Hannover (epd). Die Zahl der medizinischen Gewebespenden in Deutschland ist auf einen neuen Höchststand gestiegen. Das am meisten gespendete Gewebe war im vergangenen Jahr mit großem Abstand erneut die Augenhornhaut, wie die Deutsche Gesellschaft für Gewebetransplantation (DGFG) am Neujahrstag in Hannover mitteilte. Dieses Gewebe wurde 4.070 Menschen nach ihrem Tod entnommen, um es anderen Menschen einsetzen zu können. Hinzu kamen Herzklappen oder Blutgefäße sowie Knochen, Sehnen oder Bänder. Dennoch bestehe weiterhin ein Mangel an Geweben, vor allem bei den Herzklappen.

„Insgesamt blicken wir voller Dankbarkeit auf ein sehr spendenstarkes Jahr 2025“, sagte DGFG-Geschäftsführer Martin Börgel. Immer mehr Kliniken integrierten die Gewebespende in ihr Selbstverständnis. So konnten die Transplanteure den Angaben zufolge insgesamt 9.640 Patientinnen und Patienten mit einem Gewebetransplantat aus dem Netzwerk der DGFG versorgen - eine Steigerung um 15,2 Prozent gegenüber dem Vorjahr und ein neuer Rekordwert. Unter anderem konnten 6.370 in der Gewebebank aufbereitete Transplantate mit Augenhornhaut an Augenkliniken vermittelt werden. Zahlreiche Patientinnen und Patienten konnten so ihr Augenlicht erhalten oder wiedererlangen.

Zustimmungsquote leicht gesunken

Insgesamt wurden im vergangenen Jahr 4.188 Gewebespenden mit 8.837 einzelnen Geweben ausgeführt - ein Anstieg um 11,8 Prozent gegenüber dem Vorjahr, als 3.697 Verstorbenen Gewebe entnommen wurde. Mehr als 88 Prozent der Spenden wurden wie im Vorjahr nach einem Herz-Kreislauf-Stillstand verwirklicht. Ein kleinerer Anteil kam nach einem Hirntod oder als Lebensspende zustande. Es gab mehr als 12.000 Aufklärungsgespräche mit An- oder Zugehörigen, diese stimmten in 4.585 Fällen einer Entnahme von Gewebe zu. Die Zustimmungsquote lag bei 37,9 Prozent und sank damit leicht um 0,2 Prozent. Dennoch gingen mehr als 60.000 Spendermeldungen aus 320 Einrichtungen ein - ebenfalls ein neuer Rekord.
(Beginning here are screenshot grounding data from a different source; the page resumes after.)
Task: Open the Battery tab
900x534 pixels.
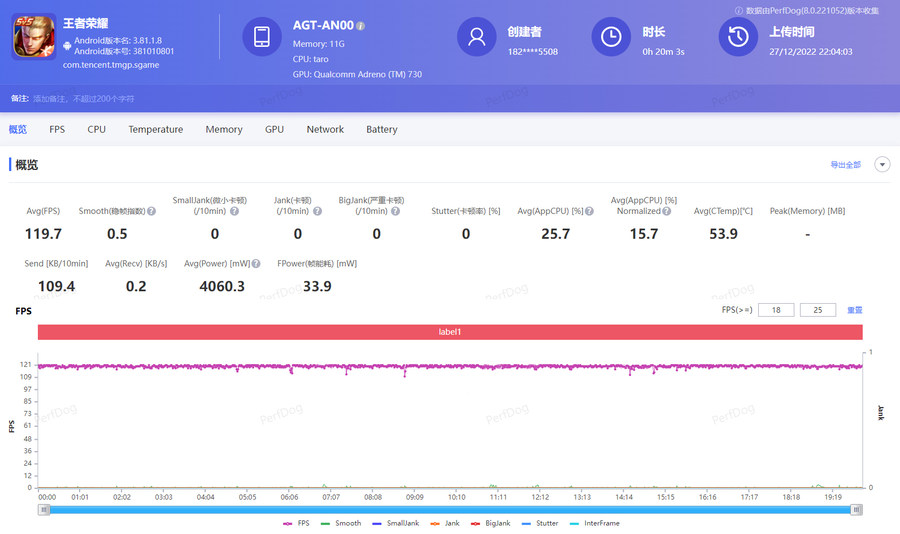Action: coord(381,129)
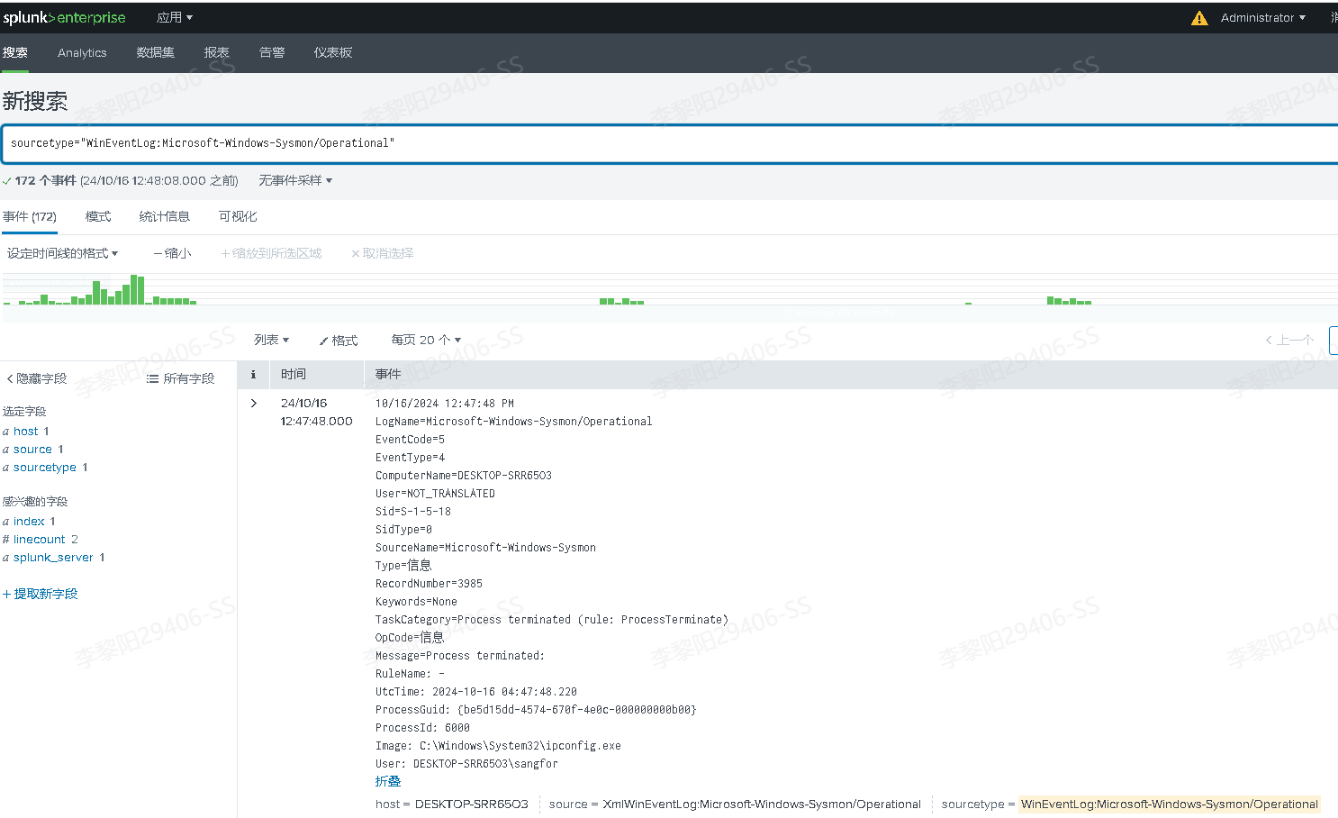
Task: Open the 设定时间线的格式 dropdown
Action: pos(61,253)
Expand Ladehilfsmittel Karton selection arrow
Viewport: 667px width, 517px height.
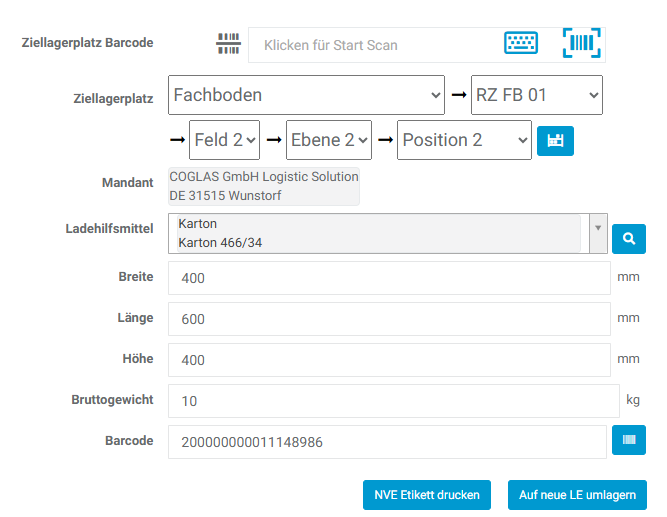598,228
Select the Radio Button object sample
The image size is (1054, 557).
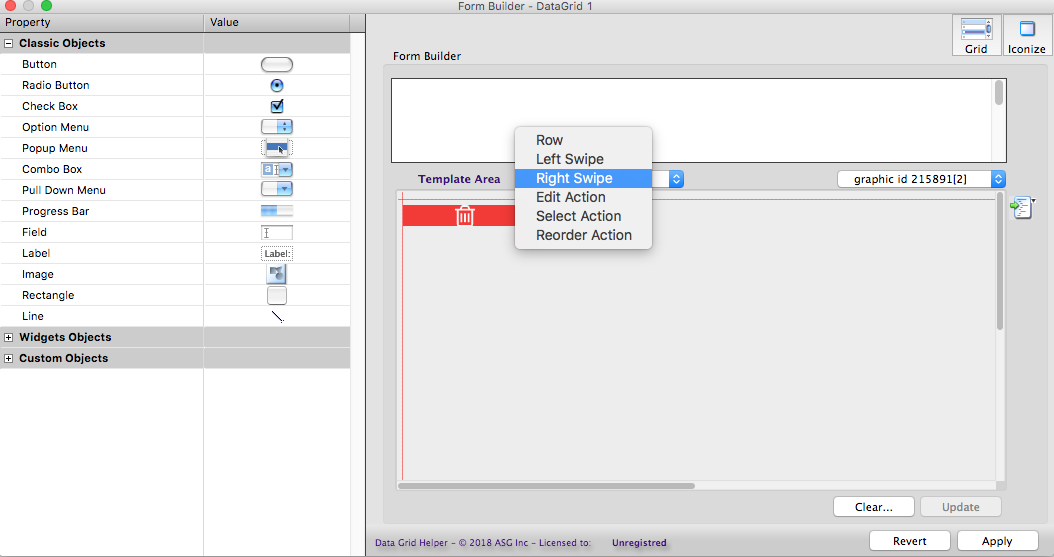(x=277, y=86)
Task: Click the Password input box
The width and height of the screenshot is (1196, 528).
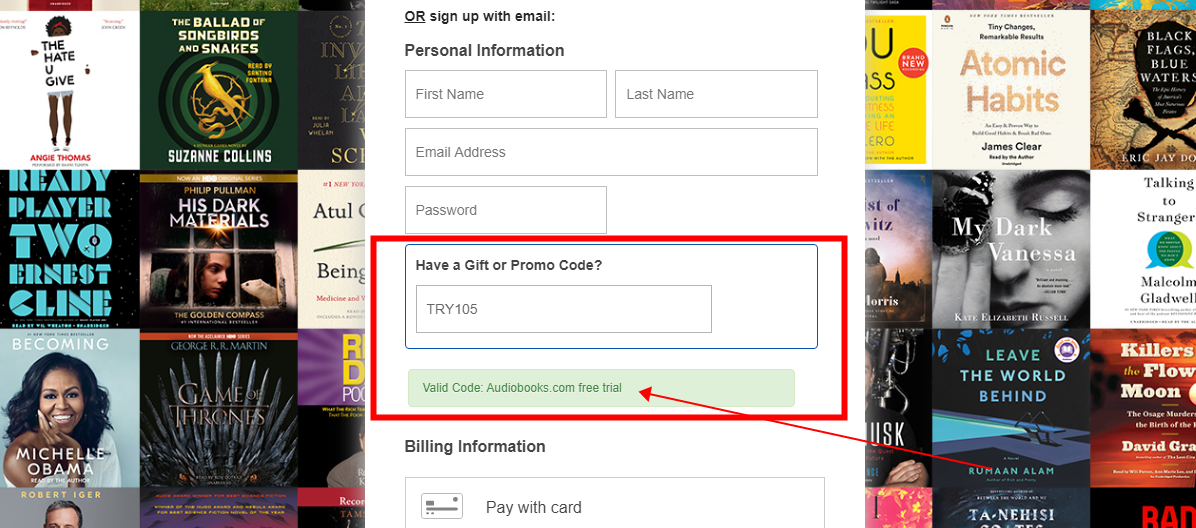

Die Zahl der gespendeten Herzklappen stieg um 18,3 Prozent auf 472. Zum allergrößten Teil wurden sie im Zuge einer Organspende entnommen, wenn das gesamte Herz für eine Organtransplantation medizinisch nicht infrage kam. Dennoch habe die DGFG den Angaben zufolge nur weniger als die Hälfte der Anfragen bedienen können, hieß es. Im Unterschied zur Organspende ist die Gewebespende zumeist nicht an die Feststellung des Hirntods gebunden. So ist die Entnahme von Augenhornhaut noch bis zu 72 Stunden nach dem Eintritt des Todes möglich.

Gewebe kann auch im hohen Alter gespendet werden

Die meisten Gewebespender waren zwischen 65 und 74 Jahre alt. Die zweitgrößte Gruppe war 75 Jahre oder älter. Nur 423 Spenderinnen und Spender waren zwischen 16 und 54 Jahre alt. „Viele Menschen kennen die Option einer Spende bis ins hohe Alter und nach Herz-Kreislauf-Versterben nicht“, sagte Börgel. Deshalb wolle die DGFG die Gewebespende bekannter machen.